Figure 2. Discovery of miR-344 as a totipotency-associated miRNA.

(A) ESCs co-transfected with pZscan4c-GFP and 2C::tdTomato. (left) Phase contrast and fluorescence microscope images. (right) FACS plots of the pZscan4c-GFP and MERVL::tdTomato dual-reporter ESC line (DR+/+). Scale bars, 250 μm.

(B) Venn diagram for shared genes between 2C-specific genes (Macfarlan et al., 2012) and genes with significantly higher ATAC-signal in DR+/+ population.

(C) Chromatin accessibility of different genomic features determined by ATAC-seq analysis in DR−/− (gray) and DR+/+ (red) cells. Bars represent mean levels of accessibility.
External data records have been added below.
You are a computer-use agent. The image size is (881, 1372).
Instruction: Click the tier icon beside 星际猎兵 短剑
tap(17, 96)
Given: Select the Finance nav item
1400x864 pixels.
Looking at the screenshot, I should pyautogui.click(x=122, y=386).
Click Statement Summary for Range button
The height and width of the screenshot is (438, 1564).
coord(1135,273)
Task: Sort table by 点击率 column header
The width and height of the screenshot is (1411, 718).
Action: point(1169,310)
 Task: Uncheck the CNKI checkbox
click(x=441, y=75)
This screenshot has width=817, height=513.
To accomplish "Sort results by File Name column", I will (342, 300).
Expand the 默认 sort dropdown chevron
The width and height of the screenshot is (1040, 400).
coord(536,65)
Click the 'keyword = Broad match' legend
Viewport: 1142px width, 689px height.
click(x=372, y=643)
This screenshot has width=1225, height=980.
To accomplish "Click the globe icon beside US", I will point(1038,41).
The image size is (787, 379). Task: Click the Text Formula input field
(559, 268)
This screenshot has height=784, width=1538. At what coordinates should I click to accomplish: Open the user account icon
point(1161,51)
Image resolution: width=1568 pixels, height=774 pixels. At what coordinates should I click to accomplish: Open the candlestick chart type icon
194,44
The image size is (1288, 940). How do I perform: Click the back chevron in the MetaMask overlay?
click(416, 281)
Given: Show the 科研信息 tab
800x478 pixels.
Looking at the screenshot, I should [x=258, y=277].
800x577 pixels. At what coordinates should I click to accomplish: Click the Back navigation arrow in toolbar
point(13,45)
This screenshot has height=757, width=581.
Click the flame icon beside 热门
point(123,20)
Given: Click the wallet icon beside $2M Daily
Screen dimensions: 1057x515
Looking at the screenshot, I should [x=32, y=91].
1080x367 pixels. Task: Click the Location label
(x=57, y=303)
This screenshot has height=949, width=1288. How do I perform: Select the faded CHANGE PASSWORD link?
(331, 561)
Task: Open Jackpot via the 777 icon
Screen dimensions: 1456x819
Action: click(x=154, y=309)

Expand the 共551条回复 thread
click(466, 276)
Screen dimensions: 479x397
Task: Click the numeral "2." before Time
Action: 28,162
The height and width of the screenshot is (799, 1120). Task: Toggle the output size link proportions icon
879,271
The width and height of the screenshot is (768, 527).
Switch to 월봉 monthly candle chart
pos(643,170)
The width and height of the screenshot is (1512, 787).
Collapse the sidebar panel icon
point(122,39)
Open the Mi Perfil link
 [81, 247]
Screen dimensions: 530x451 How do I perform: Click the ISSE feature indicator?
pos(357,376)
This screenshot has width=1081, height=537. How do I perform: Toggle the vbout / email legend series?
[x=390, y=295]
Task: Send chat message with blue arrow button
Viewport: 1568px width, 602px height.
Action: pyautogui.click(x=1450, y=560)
P-value is from Mann-Whitney test.

(D) Relative abundance of proteins in DR+/+ versus DR−/− cells identified by SILAC-MS.

(E) Open chromatin states of Zscan4 and miR-344 cluster gene loci in DR+/+ cells identified by ATAC-seq.

(F) Representative genomic regions (miR-344-2/c/h and Zscan4c) with higher ATAC-seq intensities (reads per million, RPM) in DR+/+ (red) cells.

(G) Relative expression of MERVL and Zscan4c in DR+/+ and DR−/− cells by RT-qPCR. Data are presented as average ± SD, relative to the levels in DR−/− cells.

(H) Strategy for mature miRNA measurement by RT-qPCR. Two miR-344-specific primers (R1/R2) and a common reverse primer are used to determine each miRNA expression.

(I) Relative expression levels of mature miR-344-3p, miR-344c-3p, and miR-344h-3p in DR+/+ versus DR−/− cells by RT-qPCR. Data are presented as average ± SD, relative to U6 control, and normalized to the levels in DR−/− cells.

(J) Relative expression levels of mature miR-344-3p, miR-344c-3p, and miR-344h-3p in control and MERVL-activated ESCs by F-sgRNA. Data are presented as average ± SD.